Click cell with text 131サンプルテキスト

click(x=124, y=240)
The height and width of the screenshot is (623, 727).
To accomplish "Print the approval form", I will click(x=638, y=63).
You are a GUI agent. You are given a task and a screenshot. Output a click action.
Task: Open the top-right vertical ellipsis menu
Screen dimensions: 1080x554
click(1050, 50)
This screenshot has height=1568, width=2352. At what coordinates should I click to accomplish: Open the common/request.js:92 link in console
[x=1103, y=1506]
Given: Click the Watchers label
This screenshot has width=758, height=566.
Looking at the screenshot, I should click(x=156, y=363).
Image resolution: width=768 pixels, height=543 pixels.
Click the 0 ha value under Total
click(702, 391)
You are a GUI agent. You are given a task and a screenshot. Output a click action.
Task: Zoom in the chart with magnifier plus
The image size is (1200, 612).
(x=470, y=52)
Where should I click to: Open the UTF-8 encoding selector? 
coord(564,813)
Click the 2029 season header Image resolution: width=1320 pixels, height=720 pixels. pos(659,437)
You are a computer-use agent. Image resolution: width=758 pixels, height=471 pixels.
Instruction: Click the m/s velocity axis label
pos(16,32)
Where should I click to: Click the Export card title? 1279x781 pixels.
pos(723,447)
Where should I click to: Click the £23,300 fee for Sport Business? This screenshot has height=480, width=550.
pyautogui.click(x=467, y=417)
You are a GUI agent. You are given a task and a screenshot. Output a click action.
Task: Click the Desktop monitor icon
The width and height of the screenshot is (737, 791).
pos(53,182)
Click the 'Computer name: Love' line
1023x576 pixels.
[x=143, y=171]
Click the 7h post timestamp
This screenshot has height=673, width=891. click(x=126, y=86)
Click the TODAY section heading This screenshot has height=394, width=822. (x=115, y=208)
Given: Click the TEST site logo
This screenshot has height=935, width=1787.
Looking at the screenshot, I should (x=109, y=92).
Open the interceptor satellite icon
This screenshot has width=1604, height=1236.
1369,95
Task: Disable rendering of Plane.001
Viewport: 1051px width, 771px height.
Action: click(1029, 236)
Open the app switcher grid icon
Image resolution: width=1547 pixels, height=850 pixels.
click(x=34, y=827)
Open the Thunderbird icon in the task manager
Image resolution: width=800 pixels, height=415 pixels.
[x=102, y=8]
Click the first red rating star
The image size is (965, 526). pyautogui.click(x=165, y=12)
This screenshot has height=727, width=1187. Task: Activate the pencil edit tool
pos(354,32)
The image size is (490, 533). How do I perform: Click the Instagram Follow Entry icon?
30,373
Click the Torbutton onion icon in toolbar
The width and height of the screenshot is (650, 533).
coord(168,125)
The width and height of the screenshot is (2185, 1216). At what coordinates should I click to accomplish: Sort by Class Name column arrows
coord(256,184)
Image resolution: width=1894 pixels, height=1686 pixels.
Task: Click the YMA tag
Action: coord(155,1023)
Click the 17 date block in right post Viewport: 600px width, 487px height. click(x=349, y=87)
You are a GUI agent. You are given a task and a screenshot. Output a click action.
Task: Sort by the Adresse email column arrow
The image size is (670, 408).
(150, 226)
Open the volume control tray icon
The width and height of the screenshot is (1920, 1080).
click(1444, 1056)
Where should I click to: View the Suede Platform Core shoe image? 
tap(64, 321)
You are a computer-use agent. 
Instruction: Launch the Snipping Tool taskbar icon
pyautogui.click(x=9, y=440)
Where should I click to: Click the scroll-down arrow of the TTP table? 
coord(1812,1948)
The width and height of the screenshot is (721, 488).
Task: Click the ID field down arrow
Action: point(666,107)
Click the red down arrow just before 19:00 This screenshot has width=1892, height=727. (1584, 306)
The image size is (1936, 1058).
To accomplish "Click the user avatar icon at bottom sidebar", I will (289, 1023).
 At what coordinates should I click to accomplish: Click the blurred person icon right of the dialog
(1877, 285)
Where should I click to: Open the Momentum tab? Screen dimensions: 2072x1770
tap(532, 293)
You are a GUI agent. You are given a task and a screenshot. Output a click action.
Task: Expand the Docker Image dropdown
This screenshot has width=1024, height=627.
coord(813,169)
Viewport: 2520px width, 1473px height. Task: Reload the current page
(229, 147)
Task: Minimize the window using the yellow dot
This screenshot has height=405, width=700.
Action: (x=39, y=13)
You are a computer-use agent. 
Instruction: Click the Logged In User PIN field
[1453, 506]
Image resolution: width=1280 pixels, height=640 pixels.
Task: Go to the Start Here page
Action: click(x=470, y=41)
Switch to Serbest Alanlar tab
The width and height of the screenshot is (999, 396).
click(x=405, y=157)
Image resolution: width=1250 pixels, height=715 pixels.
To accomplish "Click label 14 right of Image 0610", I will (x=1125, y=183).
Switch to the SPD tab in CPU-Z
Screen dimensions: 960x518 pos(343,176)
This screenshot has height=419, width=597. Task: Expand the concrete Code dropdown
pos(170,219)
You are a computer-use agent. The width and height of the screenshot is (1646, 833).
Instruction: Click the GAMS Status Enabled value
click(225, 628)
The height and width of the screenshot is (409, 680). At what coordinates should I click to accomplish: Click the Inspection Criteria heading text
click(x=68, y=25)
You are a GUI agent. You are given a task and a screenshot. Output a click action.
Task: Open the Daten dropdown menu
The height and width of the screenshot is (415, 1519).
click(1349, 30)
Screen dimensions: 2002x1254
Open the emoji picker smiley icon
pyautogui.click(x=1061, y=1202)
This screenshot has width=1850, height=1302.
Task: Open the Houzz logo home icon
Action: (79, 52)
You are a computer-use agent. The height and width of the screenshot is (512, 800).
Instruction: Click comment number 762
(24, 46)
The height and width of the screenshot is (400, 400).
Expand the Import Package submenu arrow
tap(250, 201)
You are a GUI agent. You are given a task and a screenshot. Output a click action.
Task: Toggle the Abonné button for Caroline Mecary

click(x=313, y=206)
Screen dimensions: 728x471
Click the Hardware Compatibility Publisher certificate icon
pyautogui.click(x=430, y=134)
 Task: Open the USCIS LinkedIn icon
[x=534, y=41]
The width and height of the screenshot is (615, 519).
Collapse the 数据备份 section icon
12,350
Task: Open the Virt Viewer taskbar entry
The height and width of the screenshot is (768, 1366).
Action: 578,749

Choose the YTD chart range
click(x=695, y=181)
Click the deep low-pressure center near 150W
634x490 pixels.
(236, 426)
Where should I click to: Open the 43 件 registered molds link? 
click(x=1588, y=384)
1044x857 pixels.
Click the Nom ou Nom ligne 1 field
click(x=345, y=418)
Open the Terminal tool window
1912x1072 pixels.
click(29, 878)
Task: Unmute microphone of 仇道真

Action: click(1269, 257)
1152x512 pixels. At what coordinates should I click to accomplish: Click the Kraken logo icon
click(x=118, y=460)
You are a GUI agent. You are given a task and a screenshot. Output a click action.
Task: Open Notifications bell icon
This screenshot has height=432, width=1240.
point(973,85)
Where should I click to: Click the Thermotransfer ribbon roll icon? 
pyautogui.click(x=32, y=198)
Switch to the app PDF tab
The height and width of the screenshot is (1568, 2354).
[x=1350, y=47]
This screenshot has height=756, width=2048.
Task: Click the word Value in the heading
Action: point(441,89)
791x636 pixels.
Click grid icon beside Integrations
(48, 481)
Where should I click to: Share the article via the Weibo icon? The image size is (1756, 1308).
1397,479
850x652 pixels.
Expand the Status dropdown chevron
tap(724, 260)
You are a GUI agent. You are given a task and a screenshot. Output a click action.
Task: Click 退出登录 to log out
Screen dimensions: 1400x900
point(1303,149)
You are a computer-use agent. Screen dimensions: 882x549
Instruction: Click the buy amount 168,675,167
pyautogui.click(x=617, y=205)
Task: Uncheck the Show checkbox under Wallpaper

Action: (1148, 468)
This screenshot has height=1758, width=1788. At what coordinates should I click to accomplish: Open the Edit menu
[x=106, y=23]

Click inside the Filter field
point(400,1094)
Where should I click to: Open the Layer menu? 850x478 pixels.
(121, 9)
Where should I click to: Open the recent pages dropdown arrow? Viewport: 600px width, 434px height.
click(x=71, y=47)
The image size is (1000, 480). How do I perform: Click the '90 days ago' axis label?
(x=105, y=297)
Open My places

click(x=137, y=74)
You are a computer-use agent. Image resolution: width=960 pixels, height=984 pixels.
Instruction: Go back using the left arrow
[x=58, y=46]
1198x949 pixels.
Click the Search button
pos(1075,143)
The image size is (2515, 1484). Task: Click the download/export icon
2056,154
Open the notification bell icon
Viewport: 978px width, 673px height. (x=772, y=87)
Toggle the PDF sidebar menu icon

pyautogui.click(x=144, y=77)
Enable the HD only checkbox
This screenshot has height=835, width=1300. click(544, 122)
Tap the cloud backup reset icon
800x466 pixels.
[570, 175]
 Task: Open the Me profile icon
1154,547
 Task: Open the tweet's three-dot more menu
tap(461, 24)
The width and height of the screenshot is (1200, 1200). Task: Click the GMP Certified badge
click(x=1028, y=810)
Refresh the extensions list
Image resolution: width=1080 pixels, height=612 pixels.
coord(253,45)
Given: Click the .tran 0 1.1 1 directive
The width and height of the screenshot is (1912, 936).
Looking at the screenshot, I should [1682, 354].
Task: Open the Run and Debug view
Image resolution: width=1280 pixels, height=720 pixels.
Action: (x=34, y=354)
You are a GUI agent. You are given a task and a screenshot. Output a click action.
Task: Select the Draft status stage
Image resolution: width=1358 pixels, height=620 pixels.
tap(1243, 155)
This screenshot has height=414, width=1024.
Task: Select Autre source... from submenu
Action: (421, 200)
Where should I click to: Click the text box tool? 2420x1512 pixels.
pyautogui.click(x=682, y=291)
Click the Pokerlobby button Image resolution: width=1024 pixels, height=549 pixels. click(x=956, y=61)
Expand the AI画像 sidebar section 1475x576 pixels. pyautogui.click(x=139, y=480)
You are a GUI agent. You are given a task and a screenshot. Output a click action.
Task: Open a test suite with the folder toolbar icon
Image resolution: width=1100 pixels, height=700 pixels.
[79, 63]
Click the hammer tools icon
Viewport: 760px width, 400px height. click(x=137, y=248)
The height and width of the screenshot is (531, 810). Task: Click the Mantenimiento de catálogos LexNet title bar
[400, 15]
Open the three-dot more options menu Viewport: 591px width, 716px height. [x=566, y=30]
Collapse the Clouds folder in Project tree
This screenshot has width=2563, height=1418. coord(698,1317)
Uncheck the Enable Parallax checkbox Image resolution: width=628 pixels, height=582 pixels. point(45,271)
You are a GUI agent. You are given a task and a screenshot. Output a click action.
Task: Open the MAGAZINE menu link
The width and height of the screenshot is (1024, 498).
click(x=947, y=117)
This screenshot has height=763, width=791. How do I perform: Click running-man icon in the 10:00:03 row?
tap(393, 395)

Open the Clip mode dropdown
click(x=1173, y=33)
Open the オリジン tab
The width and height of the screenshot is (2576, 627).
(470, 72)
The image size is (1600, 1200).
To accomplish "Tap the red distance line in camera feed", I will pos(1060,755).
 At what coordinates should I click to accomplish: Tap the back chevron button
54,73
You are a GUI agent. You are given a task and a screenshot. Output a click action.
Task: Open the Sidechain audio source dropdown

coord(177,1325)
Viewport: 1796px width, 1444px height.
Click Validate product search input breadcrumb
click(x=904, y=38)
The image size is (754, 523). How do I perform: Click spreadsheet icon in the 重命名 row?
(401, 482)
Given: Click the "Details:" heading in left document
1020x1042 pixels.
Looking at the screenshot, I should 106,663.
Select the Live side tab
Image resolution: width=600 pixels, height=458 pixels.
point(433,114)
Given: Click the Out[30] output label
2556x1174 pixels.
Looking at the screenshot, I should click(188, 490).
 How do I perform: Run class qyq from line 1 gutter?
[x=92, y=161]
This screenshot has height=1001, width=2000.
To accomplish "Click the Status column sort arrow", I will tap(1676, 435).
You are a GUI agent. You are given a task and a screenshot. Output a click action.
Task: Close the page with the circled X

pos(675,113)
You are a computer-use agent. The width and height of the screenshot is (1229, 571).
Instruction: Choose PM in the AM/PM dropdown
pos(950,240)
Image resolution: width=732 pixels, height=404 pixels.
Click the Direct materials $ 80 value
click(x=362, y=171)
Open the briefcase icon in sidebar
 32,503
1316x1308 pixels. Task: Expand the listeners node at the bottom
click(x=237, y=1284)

------------

Task description: Copy the entries above word for word, starting at the very first line and ending at the line that contains "pos(723,447)", with both ends included.

In response:
Click cell with text 131サンプルテキスト

click(x=124, y=240)
The height and width of the screenshot is (623, 727).
To accomplish "Print the approval form", I will click(x=638, y=63).
You are a GUI agent. You are given a task and a screenshot. Output a click action.
Task: Open the top-right vertical ellipsis menu
Screen dimensions: 1080x554
click(1050, 50)
This screenshot has height=1568, width=2352. At what coordinates should I click to accomplish: Open the common/request.js:92 link in console
[x=1103, y=1506]
Given: Click the Watchers label
This screenshot has width=758, height=566.
Looking at the screenshot, I should click(x=156, y=363).
Image resolution: width=768 pixels, height=543 pixels.
Click the 0 ha value under Total
click(702, 391)
You are a GUI agent. You are given a task and a screenshot. Output a click action.
Task: Zoom in the chart with magnifier plus
The image size is (1200, 612).
(x=470, y=52)
Where should I click to: Open the UTF-8 encoding selector? 
coord(564,813)
Click the 2029 season header Image resolution: width=1320 pixels, height=720 pixels. pos(659,437)
You are a computer-use agent. Image resolution: width=758 pixels, height=471 pixels.
Instruction: Click the m/s velocity axis label
pos(16,32)
Where should I click to: Click the Export card title? 1279x781 pixels.
pos(723,447)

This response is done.